• _Text segment_:
But that isn't what "Clintonise" means, of course: the question is whether Mr Prescott and colleagues are willing to see Labour become the rightwards- moving populist party that the US President is making the Democrats.

It is a fair bet that few Blairites understand the significance of Clinton's signing the Republicans' welfare reform Bill. Here is a measure which, among other things, takes a great bite out of the heart of the argument advanced in Mrs Clinton's sticky book about protecting children better. More importantly, by returning substantive social policy to the States, it will widen American inequality by miles. It will also win Clinton votes.

Anglo-American comparisons offer all sorts of pitfalls. Most British people think they know the United States, when - thanks to television - they know far more about the organisation of the New York police department than that of the House of Representatives. Cultural differences between the two countries mean that, for example, the "demon eyes" advertisement would be absolutely impossible in an America where Satan's powers are a literal daily belief for millions.

Cosying-up between presidents and prime ministers is a recent and superficial phenomenon. It is difficult to imagine Palmerston tapping his feet while Abe Lincoln played him a selection of pioneer favourites on the harmonium. The famed passion of Ronnie and Maggie led to little of political substance. By contrast, Tony and Bill do have relative youth and a certain political style in common.

• _Material_:
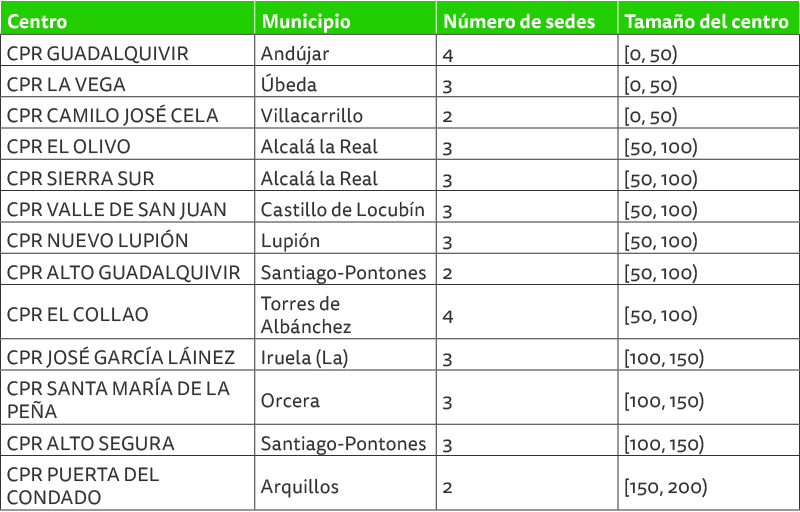Click the Villacarrillo cell
This screenshot has width=800, height=512.
click(x=345, y=113)
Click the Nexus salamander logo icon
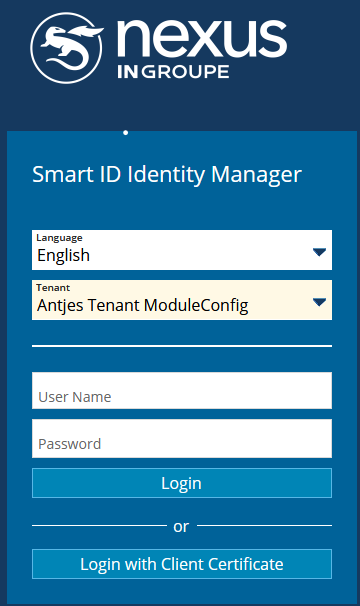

• _Problems to solve_:
1. In the text segment on Clinton and Labour, rewrite the passage between "It is a fair" and "win Clinton votes.", inclusive, substituting "New Labour insiders" for "Blairites".
2. Answer these questions from the text segment on Clinton and Labour:
(a) What bill does the text say Clinton signed?
(b) Which advertisement does the text say would be impossible in America?
(c) What two things does the text say Tony and Bill have in common?
3. List every person named in the text segment's paragraph that begins "Cosying-up between presidents and prime ministers".
The listing has no connection to the text.

• _Replies_:
1.
It is a fair bet that few New Labour insiders understand the significance of Clinton's signing the Republicans' welfare reform Bill. Here is a measure which, among other things, takes a great bite out of the heart of the argument advanced in Mrs Clinton's sticky book about protecting children better. More importantly, by returning substantive social policy to the States, it will widen American inequality by miles. It will also win Clinton votes.

2.
(a) The Republicans' welfare reform Bill.
(b) The "demon eyes" advertisement.
(c) Relative youth and a certain political style.

3. Palmerston, Abe Lincoln, Ronnie, Maggie, Tony, Bill